Data supplied >>
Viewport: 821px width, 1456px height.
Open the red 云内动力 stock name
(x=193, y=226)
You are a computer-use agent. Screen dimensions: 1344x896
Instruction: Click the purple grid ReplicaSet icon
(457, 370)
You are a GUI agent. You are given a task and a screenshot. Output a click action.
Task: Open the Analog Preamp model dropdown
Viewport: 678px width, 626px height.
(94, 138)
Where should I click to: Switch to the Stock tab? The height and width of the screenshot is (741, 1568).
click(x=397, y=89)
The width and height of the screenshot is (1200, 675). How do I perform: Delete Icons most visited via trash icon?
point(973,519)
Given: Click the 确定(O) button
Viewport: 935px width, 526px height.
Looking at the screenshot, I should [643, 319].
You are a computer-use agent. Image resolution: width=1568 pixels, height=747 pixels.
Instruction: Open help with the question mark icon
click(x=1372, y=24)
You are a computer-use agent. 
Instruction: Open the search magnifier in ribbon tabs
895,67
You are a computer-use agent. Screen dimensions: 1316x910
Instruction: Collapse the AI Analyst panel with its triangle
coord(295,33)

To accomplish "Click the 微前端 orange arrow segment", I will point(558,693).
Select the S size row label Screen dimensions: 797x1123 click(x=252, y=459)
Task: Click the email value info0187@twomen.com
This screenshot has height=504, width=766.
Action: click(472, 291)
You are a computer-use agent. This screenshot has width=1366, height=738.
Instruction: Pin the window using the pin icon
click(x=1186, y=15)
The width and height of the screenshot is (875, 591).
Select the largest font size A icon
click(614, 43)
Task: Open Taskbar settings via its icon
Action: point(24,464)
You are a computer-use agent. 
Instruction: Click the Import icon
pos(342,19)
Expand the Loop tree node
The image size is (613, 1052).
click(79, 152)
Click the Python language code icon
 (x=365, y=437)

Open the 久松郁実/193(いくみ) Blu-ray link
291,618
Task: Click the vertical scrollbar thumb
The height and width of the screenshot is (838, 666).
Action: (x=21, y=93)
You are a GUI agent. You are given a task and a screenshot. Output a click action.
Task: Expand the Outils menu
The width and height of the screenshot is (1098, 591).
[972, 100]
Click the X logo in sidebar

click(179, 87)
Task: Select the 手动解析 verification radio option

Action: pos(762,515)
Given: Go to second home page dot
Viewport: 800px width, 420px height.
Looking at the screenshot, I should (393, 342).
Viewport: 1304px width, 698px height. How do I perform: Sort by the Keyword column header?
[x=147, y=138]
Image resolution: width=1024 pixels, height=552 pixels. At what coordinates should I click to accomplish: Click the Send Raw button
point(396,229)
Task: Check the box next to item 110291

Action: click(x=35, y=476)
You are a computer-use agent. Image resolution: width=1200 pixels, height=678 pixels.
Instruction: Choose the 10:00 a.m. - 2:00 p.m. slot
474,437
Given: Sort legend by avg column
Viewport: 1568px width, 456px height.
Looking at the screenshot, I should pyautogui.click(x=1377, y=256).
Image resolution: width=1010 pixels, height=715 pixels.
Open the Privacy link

Work to complete >>
In the records from the line with "You are a computer-use agent. Screen dimensions: 1316x910" to the line with "click(79, 152)", replace "Instruction" with "Command" and leave everything else unchanged. Write out only those lines.

Solved exercise >>
You are a computer-use agent. Screen dimensions: 1316x910
Command: Collapse the AI Analyst panel with its triangle
coord(295,33)

To accomplish "Click the 微前端 orange arrow segment", I will point(558,693).
Select the S size row label Screen dimensions: 797x1123 click(x=252, y=459)
Task: Click the email value info0187@twomen.com
This screenshot has height=504, width=766.
Action: click(472, 291)
You are a computer-use agent. This screenshot has width=1366, height=738.
Command: Pin the window using the pin icon
click(x=1186, y=15)
The width and height of the screenshot is (875, 591).
Select the largest font size A icon
click(614, 43)
Task: Open Taskbar settings via its icon
Action: point(24,464)
You are a computer-use agent. 
Command: Click the Import icon
pos(342,19)
Expand the Loop tree node
The image size is (613, 1052).
click(79, 152)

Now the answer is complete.